A: One basic way to see that smooth functions are dense in any reasonable function space is to use "approximations to the identity." The point is that convolving with the delta function is the identity operator. However, the delta function can be approximated by smooth functions (take a smooth function supported in a small ball of total integral one). If $\phi$ is such a smooth function (which approximates the $\delta$ function), and $f$ is any function, then $\phi \ast f$ is probably close to $f$ in the metric you are interested in (this is always true in $L^p$, at least). But $\phi \ast f$ is smooth since to differentiate this, just differentiate $\phi$. (It is a nice property of convolution that convolving anything with a smooth function gives a smooth function---if the integrals all converge nicely.)

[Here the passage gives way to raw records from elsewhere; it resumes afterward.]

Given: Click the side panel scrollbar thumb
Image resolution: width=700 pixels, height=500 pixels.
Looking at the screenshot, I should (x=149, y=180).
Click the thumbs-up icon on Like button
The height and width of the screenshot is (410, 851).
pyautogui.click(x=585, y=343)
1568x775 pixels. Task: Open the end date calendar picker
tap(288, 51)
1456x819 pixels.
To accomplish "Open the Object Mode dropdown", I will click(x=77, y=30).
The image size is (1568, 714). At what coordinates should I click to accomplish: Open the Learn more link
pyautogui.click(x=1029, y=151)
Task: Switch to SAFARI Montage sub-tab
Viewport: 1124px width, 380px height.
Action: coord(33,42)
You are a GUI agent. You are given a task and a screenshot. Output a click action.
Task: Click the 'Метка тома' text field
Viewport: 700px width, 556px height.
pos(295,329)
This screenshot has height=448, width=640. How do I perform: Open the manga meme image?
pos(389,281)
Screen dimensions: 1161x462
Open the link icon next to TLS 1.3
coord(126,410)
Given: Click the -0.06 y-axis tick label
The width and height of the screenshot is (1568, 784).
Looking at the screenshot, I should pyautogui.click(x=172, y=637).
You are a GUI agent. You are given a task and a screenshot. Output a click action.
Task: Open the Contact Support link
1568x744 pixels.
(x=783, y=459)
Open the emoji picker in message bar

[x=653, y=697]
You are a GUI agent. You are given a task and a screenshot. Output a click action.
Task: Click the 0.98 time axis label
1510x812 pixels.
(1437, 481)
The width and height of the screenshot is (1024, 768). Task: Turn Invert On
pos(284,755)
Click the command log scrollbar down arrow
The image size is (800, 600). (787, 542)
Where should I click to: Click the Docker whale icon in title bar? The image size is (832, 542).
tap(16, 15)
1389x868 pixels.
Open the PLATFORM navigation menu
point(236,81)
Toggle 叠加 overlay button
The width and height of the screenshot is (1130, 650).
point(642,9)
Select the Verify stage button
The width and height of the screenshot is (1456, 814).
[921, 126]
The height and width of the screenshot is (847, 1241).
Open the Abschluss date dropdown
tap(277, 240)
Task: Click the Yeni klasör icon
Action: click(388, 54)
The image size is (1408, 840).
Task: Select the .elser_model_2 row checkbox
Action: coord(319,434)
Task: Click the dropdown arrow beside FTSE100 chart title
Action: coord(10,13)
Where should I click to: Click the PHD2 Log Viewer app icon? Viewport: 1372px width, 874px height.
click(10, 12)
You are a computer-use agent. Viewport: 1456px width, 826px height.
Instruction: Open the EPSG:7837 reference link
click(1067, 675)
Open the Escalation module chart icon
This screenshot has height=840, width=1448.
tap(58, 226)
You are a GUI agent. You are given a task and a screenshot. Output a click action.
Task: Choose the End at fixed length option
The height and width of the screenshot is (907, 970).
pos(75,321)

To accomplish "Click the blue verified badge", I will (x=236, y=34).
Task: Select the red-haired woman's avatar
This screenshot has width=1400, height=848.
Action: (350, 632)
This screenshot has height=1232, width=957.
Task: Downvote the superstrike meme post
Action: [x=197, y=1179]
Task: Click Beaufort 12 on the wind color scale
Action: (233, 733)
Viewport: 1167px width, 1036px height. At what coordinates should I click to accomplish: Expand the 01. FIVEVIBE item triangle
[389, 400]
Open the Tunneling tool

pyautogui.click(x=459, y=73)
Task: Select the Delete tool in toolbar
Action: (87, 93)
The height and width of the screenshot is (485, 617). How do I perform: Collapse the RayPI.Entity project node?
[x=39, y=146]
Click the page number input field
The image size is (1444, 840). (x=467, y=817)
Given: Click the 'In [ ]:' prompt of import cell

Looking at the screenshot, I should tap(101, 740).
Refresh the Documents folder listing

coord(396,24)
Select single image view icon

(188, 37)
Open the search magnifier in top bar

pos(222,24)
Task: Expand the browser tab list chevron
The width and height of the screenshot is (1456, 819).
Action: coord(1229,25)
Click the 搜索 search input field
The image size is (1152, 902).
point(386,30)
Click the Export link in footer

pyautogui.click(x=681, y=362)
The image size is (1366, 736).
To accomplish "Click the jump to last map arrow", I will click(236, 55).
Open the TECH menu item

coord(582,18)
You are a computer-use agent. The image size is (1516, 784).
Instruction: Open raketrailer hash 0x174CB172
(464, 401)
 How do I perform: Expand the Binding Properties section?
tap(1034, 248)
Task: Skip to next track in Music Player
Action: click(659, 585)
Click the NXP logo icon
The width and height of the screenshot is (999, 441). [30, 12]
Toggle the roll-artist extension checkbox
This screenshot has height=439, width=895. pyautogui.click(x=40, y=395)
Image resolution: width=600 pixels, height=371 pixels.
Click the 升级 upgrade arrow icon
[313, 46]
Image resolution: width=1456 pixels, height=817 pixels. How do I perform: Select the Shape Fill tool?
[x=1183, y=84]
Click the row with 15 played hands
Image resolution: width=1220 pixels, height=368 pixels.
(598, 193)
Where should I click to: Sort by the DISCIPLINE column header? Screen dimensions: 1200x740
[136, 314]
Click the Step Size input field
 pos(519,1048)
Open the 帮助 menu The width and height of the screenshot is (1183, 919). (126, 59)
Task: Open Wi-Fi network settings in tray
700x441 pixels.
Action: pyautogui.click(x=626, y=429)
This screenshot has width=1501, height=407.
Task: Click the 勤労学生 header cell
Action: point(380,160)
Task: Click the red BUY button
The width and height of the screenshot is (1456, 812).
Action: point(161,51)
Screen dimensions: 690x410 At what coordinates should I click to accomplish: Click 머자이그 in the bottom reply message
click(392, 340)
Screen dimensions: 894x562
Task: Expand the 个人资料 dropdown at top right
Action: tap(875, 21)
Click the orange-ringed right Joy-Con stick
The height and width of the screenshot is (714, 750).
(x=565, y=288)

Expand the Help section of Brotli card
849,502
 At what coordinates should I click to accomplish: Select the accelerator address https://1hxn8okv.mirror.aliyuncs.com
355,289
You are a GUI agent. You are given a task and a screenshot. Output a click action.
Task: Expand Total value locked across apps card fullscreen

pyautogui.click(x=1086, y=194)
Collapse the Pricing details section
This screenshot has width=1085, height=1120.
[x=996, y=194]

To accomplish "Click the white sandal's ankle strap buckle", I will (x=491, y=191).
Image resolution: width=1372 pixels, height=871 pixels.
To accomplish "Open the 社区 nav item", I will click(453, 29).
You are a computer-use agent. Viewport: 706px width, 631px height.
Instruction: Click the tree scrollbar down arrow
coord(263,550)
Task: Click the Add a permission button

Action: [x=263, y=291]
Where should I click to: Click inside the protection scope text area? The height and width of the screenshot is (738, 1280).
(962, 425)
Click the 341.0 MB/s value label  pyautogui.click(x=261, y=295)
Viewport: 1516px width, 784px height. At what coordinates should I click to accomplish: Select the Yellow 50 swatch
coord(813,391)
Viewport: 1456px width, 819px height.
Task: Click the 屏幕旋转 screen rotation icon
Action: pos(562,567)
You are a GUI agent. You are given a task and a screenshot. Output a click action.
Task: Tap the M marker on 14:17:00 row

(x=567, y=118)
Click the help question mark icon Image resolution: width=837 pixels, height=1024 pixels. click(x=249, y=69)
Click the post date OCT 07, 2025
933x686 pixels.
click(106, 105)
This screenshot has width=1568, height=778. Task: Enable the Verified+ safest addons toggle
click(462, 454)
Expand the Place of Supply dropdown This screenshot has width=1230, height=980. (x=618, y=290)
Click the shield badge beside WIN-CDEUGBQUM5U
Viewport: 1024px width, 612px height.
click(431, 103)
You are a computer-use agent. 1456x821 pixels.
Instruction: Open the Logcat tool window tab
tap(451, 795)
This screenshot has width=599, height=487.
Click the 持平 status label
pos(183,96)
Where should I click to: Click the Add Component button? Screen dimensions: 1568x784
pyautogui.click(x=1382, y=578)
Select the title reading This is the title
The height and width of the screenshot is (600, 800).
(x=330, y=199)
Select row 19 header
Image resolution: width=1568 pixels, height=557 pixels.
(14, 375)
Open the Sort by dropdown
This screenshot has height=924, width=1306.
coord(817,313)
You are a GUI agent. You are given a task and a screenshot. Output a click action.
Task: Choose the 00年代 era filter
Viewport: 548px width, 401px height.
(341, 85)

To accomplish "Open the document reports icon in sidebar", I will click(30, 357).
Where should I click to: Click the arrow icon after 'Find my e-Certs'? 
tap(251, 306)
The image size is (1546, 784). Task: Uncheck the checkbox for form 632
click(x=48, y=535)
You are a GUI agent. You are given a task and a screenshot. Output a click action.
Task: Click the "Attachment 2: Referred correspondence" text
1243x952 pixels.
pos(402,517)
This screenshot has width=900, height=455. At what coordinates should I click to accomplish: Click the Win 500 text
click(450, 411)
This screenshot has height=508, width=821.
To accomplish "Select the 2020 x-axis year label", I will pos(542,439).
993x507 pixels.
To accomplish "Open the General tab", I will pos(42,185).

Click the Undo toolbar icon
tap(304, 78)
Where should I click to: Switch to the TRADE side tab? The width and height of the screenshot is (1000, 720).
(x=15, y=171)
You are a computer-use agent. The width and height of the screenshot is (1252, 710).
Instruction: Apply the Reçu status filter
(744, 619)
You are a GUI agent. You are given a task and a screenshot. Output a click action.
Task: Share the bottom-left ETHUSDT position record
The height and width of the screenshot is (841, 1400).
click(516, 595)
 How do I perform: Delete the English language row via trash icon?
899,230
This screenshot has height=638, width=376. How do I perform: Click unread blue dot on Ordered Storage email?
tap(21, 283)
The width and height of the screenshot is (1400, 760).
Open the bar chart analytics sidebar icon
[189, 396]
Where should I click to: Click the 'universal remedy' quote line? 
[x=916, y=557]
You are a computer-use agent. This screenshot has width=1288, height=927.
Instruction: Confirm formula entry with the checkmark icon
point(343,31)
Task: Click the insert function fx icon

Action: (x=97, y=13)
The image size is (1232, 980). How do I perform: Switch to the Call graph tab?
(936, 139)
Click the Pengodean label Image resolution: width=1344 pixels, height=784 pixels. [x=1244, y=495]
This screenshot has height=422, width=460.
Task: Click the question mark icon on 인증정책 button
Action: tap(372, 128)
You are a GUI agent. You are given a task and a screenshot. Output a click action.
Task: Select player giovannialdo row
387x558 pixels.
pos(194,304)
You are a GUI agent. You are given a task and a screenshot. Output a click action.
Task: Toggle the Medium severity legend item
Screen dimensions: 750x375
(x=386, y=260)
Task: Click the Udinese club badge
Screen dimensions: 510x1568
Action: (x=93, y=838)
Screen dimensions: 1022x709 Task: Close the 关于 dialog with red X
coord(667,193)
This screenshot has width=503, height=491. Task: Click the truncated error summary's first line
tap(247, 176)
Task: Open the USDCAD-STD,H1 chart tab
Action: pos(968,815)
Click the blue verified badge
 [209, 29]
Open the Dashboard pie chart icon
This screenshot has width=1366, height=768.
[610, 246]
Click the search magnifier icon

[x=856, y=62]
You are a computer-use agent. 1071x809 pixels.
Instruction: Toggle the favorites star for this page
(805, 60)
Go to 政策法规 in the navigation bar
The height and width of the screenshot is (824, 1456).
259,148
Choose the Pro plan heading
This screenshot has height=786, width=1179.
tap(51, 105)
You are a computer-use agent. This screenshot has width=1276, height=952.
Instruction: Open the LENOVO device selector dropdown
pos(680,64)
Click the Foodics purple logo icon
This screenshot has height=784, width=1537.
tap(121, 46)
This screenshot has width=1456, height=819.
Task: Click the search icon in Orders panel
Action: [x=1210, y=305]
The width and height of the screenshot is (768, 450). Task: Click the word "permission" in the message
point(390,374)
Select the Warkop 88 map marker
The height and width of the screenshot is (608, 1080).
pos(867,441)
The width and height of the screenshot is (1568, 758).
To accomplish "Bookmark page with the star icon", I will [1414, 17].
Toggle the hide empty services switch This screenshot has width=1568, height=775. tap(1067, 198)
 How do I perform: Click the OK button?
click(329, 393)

A: Work in a normal (resp. regular) borel measure space $(X,S;\mu)$, where $X$ is a normal topological space (resp. a locally compact hausdorff space).
Fix $p\in[1,\infty]$. Let $f\in L^{p}(\mu)$. First note that we can approximate $f$ by simple functions, where, by approximate, I mean topologically with respect to the norm $\|\cdot\|_{p}$ (even for the case that $p=\infty$). Next we can approximate simple functions (i.e. measurable functions with countable image), by simple functions with finite image (even for the case that $p=\infty$). Since simple functions are simply a sum of weighted characteristic functions, it suffices to approximate characteristic functions by continuous functions, for then the weighted sum of these continuous functions will be an approximation of the finite simple function.
So consider $A\subseteq X$ measurable so that $\chi_{A}\in L^{p}(\mu)$. Now assume $p<\infty$. Let $\varepsilon\in\mathbb{R}^{+}$. Let $C$ be closed (resp. compact) and $U\supseteq C$ open (resp. $\sigma$-bounded open), so that $C\setminus A, A\setminus U$ are null, and $\mu(U\setminus C)\leq\varepsilon^{p}$. Let $f:X\to[0,1]$ be continuous and separate $C$ from $X\setminus U$ (the topological conditions on $X$ ensure this is possible). Clearly $f\in L^{p}(\mu)$, since $\int |f|^{p}~\operatorname{d}\mu\leq\mu(U)\leq\mu(U\setminus C)+\mu(A)\leq\varepsilon+\|\chi_{A}\|_{p}^{p}<\infty$.
Also $\int |f-\chi_{A}|^{p}~\operatorname{d}\mu\leq\varepsilon^{p}$, so $\|f-\chi_{A}\|_{p}\leq\varepsilon$. 
This demonstrates that we can always approximate measurable functions from $L^{p}(\mu)$ by continuous functions in $L^{p}(\mu)$ for $1\leq p <\infty$.
(For $p=\infty$, this fails as follows. Consider e.g. $X=[0,1]$ and $\mu=\mathcal{L}|[0,1]$ the lebesgue measure. Let $A=[0,1/2]$ say. Suppose $f_{n}:X\to[0,1]$ were continuous and $f_{n}\rightarrow \chi_{A}$ in $L^{\infty}(\mu)$. Then $(f_{n})_{n}$ would be cauchy in the polish space $C(X,[0,1])$, and thus would converge within that space. But then the limit of the $f_{n}$ would be both continuous and not continuous. A contradiction.)